● **Что нужно сделать**:
Перепишите часть отрывка о старце Иосифе Исихасте, поменяв «признательность» на «благодарность». Начните со слов «Тогда моя мысль» и остановитесь после слов «сил их описать.».

Бог всяческих да помилует всех по молитвам преподобных богоносных отцов.

Страницы: 1 2 3 4 5 6

Выражение монашеского опыта

Старец Иосиф Исихаст

Вместо предисловия

Старец Иосиф Исихаст Помню, мне было девятнадцать лет, когда я отправился в Сад нашей Пресвятой1, на Святую Гору. Путь этот, ведущий к монашескому житию, указала мне моя добродетельная и монахолюбивая мать, ныне монахиня Феофания.

В первые годы бедствий оккупации, когда я ради работы бросил школу, в одну из двух старостильных церквей3 Волоса4 пришел приходским священником иеромонах–святогорец. Он принадлежал к братии старца Иосифа Исихаста, как сам его называл. Этот иеромонах стал для меня в то время драгоценным советчиком и помощником в моей духовной жизни. Я избрал его своим духовным отцом и, благодаря его беседам и советам, вскоре начал чувствовать, как сердце мое удаляется от мира и устремляется к Святой Горе. Особенно когда он мне рассказывал о жизни старца Иосифа, чтото загоралось во мне, и пламенными становились моя молитва и желание поскорее узнать его.

Когда наконец подошло время, в одно прекрасное утро, 26 сентября 1947 года, кораблик потихоньку перенес нас из мира к святоименной горе, так сказать, от берега времени к противоположному берегу вечности.

У причала скита Святой Анны нас ожидал почтенный старец отец Арсений.

– Ты не Яннакис из Волоса? – спросил он меня.

– Да, старче, – говорю ему я, – а откуда вы меня знаете?

– А старец Иосиф узнал это от Честного Предтечи, – говорит он. – Он явился ему вчера вечером и сказал: «Посылаю тебе овечку. Возьми ее к себе в ограду».

Тогда моя мысль обратилась к Честному Предтече, моему покровителю, в день рождества которого я родился. Я почувствовал большую признательность ему за эту заботу обо мне.

– Ну, Яннакис, пойдем, – говорит мне отец Арсений. – Пойдем, потому что старец ждет нас.

Мы поднялись. Какие чувства охватили меня! Ни у кого не хватило бы сил их описать.

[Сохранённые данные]
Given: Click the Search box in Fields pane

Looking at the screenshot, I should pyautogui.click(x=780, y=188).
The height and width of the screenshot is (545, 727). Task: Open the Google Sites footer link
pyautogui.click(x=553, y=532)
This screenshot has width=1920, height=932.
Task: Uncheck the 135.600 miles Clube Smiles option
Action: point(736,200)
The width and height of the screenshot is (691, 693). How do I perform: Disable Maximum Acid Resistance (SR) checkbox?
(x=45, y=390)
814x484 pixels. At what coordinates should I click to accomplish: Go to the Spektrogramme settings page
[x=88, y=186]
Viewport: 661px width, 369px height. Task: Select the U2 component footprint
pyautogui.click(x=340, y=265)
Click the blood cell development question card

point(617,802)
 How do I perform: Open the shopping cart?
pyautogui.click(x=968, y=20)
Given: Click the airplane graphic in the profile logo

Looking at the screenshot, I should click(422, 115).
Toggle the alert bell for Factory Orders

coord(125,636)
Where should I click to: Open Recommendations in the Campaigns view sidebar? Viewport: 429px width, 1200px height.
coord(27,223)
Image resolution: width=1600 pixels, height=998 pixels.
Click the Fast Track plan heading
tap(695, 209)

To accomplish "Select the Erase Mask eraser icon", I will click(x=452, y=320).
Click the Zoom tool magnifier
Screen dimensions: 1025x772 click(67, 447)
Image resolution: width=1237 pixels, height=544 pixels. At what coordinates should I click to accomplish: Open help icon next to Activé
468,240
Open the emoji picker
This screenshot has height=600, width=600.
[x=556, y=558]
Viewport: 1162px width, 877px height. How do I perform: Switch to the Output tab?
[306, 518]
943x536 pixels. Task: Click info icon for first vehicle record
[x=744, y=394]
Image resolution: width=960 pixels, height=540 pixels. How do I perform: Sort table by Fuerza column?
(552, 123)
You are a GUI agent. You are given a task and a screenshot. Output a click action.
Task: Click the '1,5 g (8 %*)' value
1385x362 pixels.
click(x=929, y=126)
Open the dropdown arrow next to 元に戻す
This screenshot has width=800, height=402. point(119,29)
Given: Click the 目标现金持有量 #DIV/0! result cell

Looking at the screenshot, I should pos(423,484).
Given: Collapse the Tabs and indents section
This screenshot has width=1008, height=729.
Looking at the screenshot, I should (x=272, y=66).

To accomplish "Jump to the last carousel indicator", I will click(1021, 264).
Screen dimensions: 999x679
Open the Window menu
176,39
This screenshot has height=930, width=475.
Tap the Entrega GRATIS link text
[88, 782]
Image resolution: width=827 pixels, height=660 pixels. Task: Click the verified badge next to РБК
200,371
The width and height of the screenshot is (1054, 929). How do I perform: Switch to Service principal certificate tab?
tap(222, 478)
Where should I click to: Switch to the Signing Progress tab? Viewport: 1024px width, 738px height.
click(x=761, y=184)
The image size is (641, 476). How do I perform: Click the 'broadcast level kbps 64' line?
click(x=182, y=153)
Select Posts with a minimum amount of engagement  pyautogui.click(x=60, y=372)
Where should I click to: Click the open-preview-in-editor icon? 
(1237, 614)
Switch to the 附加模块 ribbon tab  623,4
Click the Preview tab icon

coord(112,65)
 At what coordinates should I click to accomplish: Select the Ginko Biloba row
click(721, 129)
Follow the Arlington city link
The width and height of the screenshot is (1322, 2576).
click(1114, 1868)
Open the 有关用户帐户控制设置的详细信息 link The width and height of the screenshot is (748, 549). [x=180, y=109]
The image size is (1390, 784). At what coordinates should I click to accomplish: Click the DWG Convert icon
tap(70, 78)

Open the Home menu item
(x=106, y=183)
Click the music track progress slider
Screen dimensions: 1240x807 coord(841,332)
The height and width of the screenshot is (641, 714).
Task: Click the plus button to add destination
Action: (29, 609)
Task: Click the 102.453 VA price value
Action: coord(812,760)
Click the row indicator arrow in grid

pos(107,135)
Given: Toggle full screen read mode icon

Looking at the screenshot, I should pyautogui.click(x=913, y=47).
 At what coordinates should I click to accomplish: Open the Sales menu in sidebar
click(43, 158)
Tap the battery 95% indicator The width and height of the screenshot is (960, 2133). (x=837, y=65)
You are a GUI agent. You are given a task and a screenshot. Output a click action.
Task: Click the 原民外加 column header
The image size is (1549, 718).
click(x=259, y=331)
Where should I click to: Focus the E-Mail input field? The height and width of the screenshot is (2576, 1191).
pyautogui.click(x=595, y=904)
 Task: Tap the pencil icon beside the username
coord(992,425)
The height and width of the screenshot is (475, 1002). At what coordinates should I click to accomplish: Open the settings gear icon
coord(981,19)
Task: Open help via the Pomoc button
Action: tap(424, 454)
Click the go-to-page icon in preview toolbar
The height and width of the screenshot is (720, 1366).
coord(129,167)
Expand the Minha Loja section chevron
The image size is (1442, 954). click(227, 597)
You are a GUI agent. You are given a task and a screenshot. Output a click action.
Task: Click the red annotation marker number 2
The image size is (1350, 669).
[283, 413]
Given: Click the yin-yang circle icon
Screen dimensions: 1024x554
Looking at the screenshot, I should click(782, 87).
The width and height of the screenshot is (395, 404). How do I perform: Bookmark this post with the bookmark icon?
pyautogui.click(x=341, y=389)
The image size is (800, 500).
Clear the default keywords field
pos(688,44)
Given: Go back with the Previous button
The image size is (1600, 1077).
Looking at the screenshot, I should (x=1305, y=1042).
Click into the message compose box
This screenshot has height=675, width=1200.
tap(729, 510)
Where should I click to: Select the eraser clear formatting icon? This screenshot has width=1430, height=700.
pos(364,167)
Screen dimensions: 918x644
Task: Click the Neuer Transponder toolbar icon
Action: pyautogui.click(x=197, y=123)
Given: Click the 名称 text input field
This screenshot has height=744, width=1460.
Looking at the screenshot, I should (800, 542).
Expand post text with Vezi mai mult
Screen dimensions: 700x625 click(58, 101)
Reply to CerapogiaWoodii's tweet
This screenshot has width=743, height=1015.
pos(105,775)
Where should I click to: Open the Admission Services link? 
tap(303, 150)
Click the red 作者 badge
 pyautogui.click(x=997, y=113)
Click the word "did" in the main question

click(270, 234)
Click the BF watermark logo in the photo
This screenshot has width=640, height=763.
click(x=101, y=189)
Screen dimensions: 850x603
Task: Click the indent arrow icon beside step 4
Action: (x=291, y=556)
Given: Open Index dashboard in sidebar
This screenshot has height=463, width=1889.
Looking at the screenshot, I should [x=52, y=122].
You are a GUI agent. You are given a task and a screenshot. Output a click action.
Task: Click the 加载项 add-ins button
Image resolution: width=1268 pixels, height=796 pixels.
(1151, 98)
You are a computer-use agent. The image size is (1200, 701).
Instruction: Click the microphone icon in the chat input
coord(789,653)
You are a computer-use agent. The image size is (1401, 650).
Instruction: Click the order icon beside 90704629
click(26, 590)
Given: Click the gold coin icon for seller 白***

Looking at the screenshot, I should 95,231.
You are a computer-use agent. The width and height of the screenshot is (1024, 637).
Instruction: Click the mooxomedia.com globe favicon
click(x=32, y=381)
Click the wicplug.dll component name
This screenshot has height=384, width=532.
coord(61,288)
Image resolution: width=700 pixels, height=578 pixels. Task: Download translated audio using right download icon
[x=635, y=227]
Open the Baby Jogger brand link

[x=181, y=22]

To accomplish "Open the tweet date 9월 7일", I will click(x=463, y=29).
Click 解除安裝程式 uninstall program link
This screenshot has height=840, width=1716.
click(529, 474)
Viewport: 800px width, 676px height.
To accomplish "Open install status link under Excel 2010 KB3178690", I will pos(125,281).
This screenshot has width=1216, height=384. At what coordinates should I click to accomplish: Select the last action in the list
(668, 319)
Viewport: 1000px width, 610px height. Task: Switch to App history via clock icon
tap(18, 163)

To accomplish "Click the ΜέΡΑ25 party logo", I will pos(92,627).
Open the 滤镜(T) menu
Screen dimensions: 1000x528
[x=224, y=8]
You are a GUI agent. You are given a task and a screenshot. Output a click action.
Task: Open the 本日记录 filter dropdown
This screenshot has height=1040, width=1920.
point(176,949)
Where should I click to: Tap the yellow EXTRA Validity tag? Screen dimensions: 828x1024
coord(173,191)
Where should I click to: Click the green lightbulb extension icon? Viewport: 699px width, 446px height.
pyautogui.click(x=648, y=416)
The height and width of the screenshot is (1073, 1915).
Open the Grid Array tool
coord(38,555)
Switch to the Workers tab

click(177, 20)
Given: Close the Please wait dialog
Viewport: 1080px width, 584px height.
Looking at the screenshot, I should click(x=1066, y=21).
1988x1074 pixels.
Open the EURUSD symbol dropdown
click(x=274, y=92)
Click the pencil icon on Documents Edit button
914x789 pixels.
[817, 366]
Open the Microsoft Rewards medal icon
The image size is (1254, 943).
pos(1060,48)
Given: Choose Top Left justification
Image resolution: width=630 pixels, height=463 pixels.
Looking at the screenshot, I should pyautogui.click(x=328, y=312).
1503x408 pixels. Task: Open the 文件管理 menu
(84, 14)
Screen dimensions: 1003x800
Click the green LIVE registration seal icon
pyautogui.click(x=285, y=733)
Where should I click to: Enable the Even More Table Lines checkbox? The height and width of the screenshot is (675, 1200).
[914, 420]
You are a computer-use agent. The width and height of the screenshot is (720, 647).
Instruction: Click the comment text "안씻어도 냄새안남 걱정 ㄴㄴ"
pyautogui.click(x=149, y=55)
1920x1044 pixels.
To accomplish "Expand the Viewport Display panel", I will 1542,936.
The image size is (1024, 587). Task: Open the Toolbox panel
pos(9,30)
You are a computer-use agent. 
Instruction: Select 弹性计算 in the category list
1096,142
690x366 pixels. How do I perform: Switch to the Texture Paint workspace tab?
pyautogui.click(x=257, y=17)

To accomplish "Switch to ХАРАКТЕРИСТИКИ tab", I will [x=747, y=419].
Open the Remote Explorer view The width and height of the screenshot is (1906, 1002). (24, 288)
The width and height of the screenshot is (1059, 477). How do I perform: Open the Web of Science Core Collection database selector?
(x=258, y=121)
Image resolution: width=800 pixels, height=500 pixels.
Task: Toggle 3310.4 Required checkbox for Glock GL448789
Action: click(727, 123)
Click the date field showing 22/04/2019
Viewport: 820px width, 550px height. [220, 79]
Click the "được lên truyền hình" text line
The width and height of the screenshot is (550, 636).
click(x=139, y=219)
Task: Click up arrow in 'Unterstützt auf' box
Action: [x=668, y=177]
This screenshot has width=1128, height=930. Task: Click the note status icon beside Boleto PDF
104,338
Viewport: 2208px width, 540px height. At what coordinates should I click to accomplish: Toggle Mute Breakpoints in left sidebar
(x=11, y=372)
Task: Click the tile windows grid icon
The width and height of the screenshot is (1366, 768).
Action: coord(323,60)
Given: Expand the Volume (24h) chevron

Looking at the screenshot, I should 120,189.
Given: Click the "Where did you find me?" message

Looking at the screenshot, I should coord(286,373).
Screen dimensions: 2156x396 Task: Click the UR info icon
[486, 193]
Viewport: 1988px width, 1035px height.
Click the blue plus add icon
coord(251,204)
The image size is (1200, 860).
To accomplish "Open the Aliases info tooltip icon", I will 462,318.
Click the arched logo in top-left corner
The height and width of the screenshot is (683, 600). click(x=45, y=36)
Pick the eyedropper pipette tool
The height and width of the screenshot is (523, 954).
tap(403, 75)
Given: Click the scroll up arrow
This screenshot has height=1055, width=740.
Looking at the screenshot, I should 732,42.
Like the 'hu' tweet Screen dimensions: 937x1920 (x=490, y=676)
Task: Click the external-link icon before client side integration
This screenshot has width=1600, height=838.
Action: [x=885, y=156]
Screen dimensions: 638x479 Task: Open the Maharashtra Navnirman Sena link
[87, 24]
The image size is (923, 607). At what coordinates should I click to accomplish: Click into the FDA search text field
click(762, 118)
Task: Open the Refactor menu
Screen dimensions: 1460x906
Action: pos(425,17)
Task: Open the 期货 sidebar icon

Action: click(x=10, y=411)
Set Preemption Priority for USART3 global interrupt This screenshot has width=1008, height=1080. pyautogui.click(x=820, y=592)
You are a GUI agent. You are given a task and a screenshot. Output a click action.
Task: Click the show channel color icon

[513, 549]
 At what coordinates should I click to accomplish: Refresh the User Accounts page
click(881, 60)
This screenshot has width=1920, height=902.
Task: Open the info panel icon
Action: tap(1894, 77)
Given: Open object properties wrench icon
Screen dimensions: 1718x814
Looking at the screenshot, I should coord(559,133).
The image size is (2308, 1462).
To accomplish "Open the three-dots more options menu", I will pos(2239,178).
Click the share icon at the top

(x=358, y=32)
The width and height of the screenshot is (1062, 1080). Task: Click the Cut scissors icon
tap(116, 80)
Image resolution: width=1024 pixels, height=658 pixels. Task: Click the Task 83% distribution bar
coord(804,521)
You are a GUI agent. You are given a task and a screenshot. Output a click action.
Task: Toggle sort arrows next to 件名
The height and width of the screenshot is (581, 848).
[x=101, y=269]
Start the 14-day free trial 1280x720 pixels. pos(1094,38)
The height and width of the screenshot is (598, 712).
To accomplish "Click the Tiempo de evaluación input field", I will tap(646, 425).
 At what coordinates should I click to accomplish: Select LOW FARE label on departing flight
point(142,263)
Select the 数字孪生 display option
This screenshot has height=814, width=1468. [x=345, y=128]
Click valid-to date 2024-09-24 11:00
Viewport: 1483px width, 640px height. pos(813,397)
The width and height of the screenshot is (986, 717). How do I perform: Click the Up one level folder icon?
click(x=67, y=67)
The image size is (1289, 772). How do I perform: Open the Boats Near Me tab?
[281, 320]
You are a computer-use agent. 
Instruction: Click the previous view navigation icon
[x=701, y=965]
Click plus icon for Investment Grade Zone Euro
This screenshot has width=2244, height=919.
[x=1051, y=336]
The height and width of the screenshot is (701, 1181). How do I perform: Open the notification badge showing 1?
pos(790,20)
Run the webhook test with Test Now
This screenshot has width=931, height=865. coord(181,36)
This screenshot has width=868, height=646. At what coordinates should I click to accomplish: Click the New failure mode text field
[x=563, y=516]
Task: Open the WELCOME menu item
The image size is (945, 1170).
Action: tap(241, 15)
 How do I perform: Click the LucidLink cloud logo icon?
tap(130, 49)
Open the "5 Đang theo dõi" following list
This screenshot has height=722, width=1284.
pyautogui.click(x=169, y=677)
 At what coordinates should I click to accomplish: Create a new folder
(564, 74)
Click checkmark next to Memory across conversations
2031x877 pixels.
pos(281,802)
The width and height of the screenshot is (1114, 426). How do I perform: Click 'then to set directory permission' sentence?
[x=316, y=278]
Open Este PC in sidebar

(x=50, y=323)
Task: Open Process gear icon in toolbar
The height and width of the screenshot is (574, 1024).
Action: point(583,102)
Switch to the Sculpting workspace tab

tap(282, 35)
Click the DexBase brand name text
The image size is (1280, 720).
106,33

● **Решение задания**:
Тогда моя мысль обратилась к Честному Предтече, моему покровителю, в день рождества которого я родился. Я почувствовал большую благодарность ему за эту заботу обо мне.

– Ну, Яннакис, пойдем, – говорит мне отец Арсений. – Пойдем, потому что старец ждет нас.

Мы поднялись. Какие чувства охватили меня! Ни у кого не хватило бы сил их описать.